Food - Drink
The Biggest Mistakes You’re Making While Brewing Coffee At Home
By S.G. HOWE
Pre-Ground Beans
Coffee oxidizes faster when ground up, and coffee beans lose much of their potency and flavor 10 minutes after being grinded; from there, the ground coffee can go through months of packing, distribution, and travel until it reaches stores. Buy whole beans to get the most flavor and control over your cup.
Pouring Too Early
Pouring your coffee as soon as it's done can throw off the flavor. Since the first drops of water in the brewing process are the most concentrated, grabbing your cup too early makes for a much stronger final product; while some find this favorable, it's not the way to achieve a well-balanced cup.
Grinding Too Coarse
Coarsely-ground coffee can result in an under-extracted final product, which may even taste acidic or sour.
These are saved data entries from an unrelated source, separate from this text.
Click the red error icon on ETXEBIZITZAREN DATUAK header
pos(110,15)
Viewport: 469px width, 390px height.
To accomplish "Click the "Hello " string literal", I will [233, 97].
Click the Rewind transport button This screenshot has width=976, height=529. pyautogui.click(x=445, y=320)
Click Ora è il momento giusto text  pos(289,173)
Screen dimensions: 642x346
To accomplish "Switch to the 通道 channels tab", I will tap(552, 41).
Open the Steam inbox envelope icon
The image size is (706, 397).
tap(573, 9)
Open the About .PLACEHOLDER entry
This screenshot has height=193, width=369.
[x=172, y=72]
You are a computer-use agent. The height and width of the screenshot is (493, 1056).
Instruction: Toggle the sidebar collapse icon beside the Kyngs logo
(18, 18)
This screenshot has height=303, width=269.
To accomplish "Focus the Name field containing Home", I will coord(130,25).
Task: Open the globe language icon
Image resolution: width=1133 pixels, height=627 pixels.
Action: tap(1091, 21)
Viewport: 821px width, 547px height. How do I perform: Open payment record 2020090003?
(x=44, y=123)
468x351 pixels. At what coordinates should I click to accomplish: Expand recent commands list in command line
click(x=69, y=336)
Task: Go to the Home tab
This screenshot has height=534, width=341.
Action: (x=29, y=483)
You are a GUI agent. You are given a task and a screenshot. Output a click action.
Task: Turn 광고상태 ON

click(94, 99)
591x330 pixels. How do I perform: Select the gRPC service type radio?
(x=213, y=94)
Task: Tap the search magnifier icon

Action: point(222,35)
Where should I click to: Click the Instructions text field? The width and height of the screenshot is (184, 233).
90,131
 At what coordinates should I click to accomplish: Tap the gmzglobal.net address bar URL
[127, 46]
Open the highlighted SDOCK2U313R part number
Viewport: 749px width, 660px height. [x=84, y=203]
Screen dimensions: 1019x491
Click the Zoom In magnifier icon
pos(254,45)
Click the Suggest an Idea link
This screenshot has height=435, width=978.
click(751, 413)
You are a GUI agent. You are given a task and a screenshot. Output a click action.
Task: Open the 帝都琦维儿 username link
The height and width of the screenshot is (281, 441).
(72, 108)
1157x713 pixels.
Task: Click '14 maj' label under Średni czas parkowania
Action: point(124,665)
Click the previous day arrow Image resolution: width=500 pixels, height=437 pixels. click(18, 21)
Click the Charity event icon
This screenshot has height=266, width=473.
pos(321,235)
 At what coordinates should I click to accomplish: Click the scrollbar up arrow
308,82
When making pour-over coffee, aim for a more medium-fine grind, and with espresso, you’ll want it to be as fine as possible; finer grinds also deliver more caffeine.
Grinding Too Fine
Yes, you can also grind your coffee too finely. With less space to move through the coffee grounds, water will travel slower through the coffee and the final product will be over-extracted. Remedy this issue by using a coarser grind setting, decreased brewing time, hotter water, or all of the above.
Not Branching Out
It’s never too late to let go of your old Mr. Coffee machine in search of a different method; try out a French press, which will give you more velvety coffee, or an Aeropress, for a more vigorous, espresso-like drink. Experimenting with a pour-over will also produce fresh, great-tasting results as well.